LA TRAGEDIA DI ERMENGARDA

AA.VV., Dal testo alla storia, dalla storia al testo, vol. III *
Paravia 1993, pp. 533 e 537.


Ermengarda vive soprattutto nella scena I dell’atto IV (dialogo con la sorella Ansberga e delirio), che si conclude con il coro.

La scena è costruita con grande sapienza drammatica e psicologica: l’eroina compare distaccata dalle cose del mondo e protesa verso la liberazione che attende dalla morte; ma in realtà la passione per il marito e il trauma per il ripudio non sono sopiti, ed affiorano attraverso successivi indizi: anzitutto dichiara di voler far giungere a Carlo un messaggio di perdono, poi chiede di poter conservare nella tomba l’anello nuziale, infine enuncia la speranza che, una volta morta, Carlo, pentito, voglia chiederne la spoglia. Ma l’amore, taciuto e quasi nascosto anche a se stessa, emerge in tutta la sua violenza quando Ansberga le comunica che Carlo è convolato a nuove nozze: allora precipita nel delirio e confessa apertamente la sua gelosia (“Scacciate quella donna, o scudieri!” ; “Carlo!…, lancia a costei quel tuo sguardo severo”), il suo amore intenso e sconvolgente (“Amor tremendo è il mio. Tu nol conosci ancora; oh!, tutto ancora non tel mostrai: tu eri mio…”).

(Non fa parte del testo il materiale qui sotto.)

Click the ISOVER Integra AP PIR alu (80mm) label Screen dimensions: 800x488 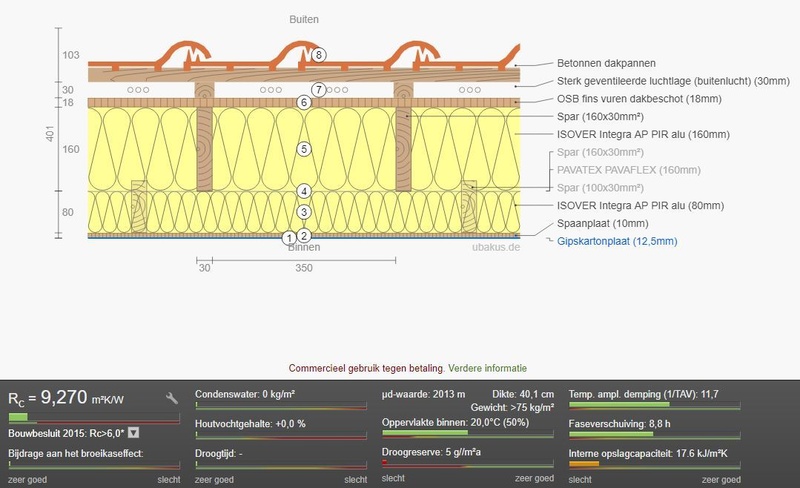[640, 206]
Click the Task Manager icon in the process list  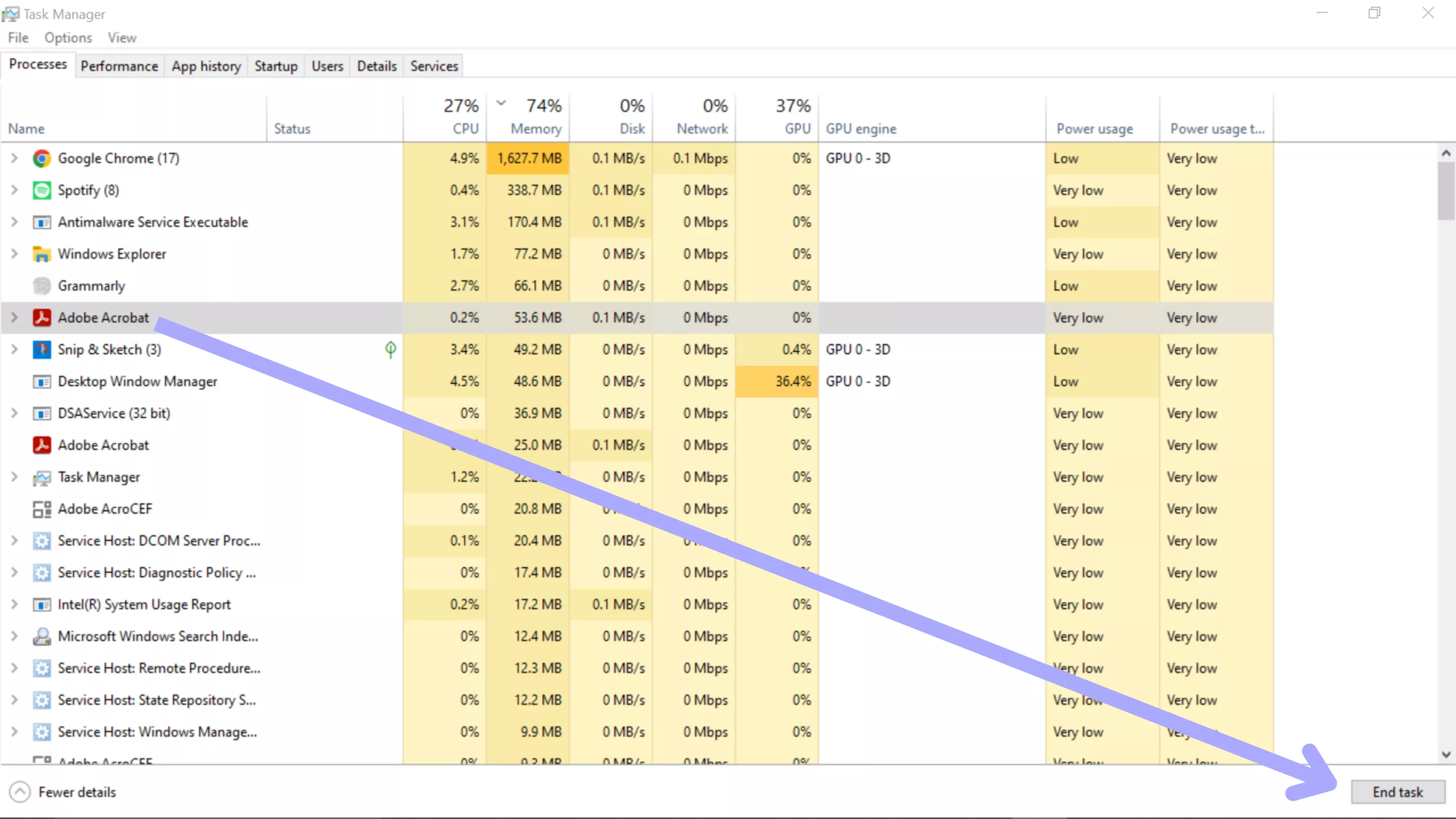[41, 477]
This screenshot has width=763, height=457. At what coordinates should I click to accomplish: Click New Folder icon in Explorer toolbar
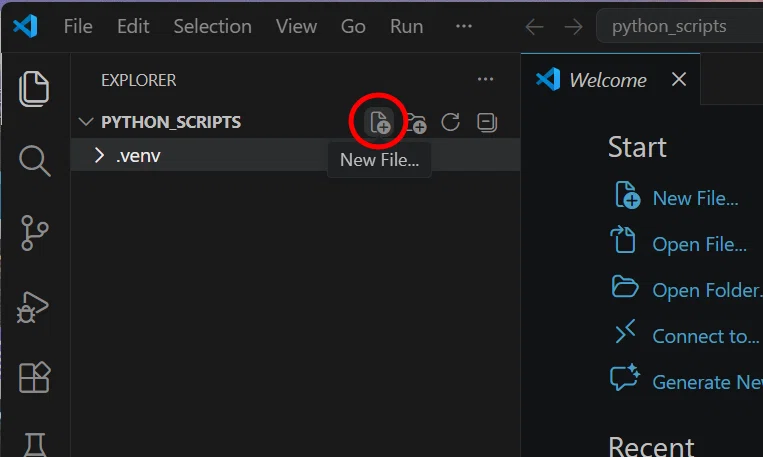(416, 123)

E’ qui descritto un grande conflitto psicologico, che è nuovo nella tradizione tragica: c’era l’antecedente di contrasti interiori determinati da passioni impossibili perché incestuose, colpevoli (si pensi a Fedra di Racine o a Mirra di Alfieri), ma la novità di Manzoni sta nell’aver scoperto la possibilità del tragico in una passione pienamente legittima perché nasce nel campo dell’amore coniugale[3].

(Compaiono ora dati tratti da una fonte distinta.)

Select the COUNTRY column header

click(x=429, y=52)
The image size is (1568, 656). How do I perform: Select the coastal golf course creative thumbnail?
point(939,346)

E dunque la tragedia di Ermengarda è, in un certo senso, doppia: da una parte è vittima innocente, come il fratello, della ragion di Stato, ma dall’altra è anche vittima di una passione potente e sconvolgente (“amor tremendo è il mio”) che la sua stessa coscienza (di creatura fragile, eterea e virginale) non riesce a comprendere ed accettare.

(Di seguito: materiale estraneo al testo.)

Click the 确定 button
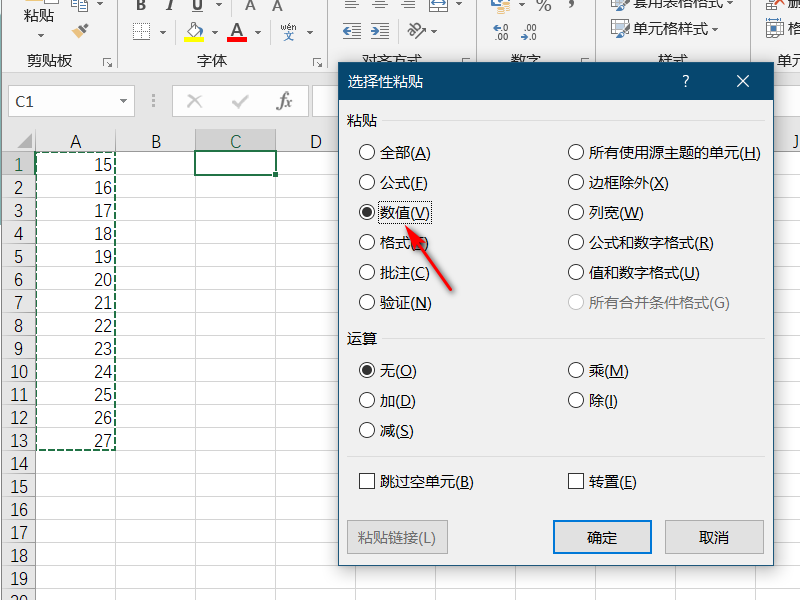This screenshot has width=800, height=600. [x=601, y=537]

L’esito non può essere che mortale: e la morte non solo renderà giustizia ad una innocente (è il motivo della “provida sventura”), ma le consentirà di riacquistare quella pace interiore che l’urto con la passione terrena aveva contaminato (così nel coro: “Muori; e la faccia esanime / si ricomponga in pace; / com’era allor che improvida / d’un avvenir fallace, / lievi pensier virginei / solo pingea” ).